The upshot to all of this conjecture, however, is that - for better or worse - bipolar is a part of me. A part as fundamental as my hair colour. And, just like my very boring mousy brown, however much I might try to change it, it never quite matches the rest of me. I might like the change to ice white or auburn, others might like it, some might even be fooled into thinking it’s natural. But I know that it’s not real, and that it’s only a matter of time until the roots start to show.




Eating and Sleeping


There’s a tendency to think of ‘getting better’ as an all-consuming, quasi-spiritual journey, chock-a-block with euphoric highs, cavernous lows and grand revelations every verse end.  Unsurprisingly, I tend to think that in part, that's the bipolar itself talking.  Whenever I had entertained the idea of 'getting better', it had always been vague and romantic, though almost certainly involving a solitary journey somewhere far away, with plenty of tears and filterless cigarettes.  In reality, as J pointed out, what I was faced with was not a problem to be solved by drastic, short-term means, but a long-term condition.  This is infinitely more terrifying to my mind because it essentially means that there is no ‘getting better’ at all.  There is only patient, consistent management of what is there, and as you may have gleaned, patience and consistency are rarely adjectives that feature on the 'Profile' section of my CV (unless I'm seriously desperate and trying to lie my way into a book-keeping temp job).  

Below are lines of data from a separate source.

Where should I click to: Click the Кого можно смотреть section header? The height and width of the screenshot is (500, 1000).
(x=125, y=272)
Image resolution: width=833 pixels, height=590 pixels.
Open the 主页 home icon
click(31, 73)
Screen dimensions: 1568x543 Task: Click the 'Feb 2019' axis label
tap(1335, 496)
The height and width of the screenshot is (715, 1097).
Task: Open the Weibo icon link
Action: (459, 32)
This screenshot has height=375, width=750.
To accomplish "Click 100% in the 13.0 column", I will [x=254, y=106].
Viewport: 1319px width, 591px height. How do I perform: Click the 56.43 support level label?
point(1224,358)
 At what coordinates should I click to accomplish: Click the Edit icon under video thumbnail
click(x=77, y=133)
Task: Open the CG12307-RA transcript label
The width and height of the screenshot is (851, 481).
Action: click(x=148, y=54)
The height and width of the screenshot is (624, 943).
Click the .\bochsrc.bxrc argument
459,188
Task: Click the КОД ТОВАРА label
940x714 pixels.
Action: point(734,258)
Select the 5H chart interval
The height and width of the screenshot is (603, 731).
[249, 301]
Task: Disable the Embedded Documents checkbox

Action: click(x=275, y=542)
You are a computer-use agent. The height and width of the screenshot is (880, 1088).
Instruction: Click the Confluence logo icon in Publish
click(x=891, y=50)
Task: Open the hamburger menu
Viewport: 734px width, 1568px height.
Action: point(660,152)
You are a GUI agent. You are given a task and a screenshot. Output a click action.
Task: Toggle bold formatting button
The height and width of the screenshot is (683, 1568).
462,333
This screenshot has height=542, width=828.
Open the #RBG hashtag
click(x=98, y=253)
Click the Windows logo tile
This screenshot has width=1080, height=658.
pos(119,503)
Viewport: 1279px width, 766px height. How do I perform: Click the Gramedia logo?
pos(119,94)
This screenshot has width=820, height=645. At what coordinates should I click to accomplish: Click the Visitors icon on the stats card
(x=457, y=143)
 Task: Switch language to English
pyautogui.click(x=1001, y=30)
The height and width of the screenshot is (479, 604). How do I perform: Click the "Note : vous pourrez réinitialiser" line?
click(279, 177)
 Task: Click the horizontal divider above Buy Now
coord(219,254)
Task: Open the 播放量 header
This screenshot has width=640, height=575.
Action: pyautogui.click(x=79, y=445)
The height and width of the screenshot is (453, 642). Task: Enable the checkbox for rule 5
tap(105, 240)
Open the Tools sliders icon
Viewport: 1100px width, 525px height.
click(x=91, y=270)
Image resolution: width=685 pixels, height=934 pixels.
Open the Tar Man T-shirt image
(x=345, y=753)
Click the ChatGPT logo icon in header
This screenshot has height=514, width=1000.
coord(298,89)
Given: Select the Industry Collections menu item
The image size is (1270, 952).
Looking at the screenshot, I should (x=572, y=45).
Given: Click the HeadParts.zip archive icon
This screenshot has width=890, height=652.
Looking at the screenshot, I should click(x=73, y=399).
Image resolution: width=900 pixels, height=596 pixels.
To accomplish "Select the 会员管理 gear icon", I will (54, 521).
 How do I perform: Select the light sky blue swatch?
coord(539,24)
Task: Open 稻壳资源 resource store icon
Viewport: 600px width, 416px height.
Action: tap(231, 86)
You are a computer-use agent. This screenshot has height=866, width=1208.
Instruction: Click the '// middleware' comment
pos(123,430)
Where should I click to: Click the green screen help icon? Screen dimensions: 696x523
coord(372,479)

The idea that you are not going to ‘get better’ is a hard one with which to come to terms. On the one hand, the idea that there is nothing wrong with you can make you feel quite euphoric. Certainly I have felt vindicated at this notion – 'I don’t need ‘fixing'! I’m not crazy! Why are you all so terrified of extremes? BORING!!'  On the other hand, the idea that you have to live with this…thing, and everything that goes with it – the depressions, the instability, the uncertainty over whether you will ever be able to hold down a job, a relationship, a career, and not least the stigma that goes with it…that can be daunting. Especially when you’ve spent so long telling yourself that you can be normal, you’re just not trying hard enough. In a funny sort of way, that self-destructive attitude was a kind of protection I put up around myself. Basically, if you tell myself that it’s your fault you're not normal, then you don’t have to accept that you don’t have control over your brain. Because that is a scary notion. 

The moment I did accept this, though, was - as ever, when we face our fears - the first real turning point in my recovery.  Almost as soon as I had let myself admit that I didn't have control over my state of mind, strategies for gaining control were presented. These were and are, as it turns out, pretty mundane.  They consist of the following:

Take your medication.
Eat properly. 
Sleep properly. 
Exercise.

Repeat. 

Addicts and those in recovery from other conditions report much the same thing. My sister, S, who has suffered with eating disorders for most of her adult life, describes getting better as simply: 'doing what you did yesterday.'  

It's difficult to maintain a balance of any kind when you're used to living with constant, extreme changes of state.  As I write, for instance, I'm struggling to control my relationship with diet and exercise.  Having maintained healthy levels of both for a while, and feeling the positive effects, my natural desire was initially to push them to the extreme and enter a Triathlon whilst surviving on a handful of nuts and seeds and six cups of coffee a day.  This having inevitably failed, leaving me knackered, uptight and nursing an injured calf, my instinct is now to spend an entire month consuming nothing but cider and mini eggs from the comfort of my sofa.  I am fighting the urge, however, with the help of my unusually patient partner, D, whose encouragement and reminders to eat, sleep and generally not 'be a penis' are - touch wood - keeping me on the straight and narrow.